- **Task goal**
Echo every line of the entries below verbatim, changing nothing.

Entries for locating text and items
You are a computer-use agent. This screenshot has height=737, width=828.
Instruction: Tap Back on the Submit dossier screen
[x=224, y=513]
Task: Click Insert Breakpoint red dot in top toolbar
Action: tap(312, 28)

- **Solution**
You are a computer-use agent. This screenshot has height=737, width=828.
Instruction: Tap Back on the Submit dossier screen
[x=224, y=513]
Task: Click Insert Breakpoint red dot in top toolbar
Action: tap(312, 28)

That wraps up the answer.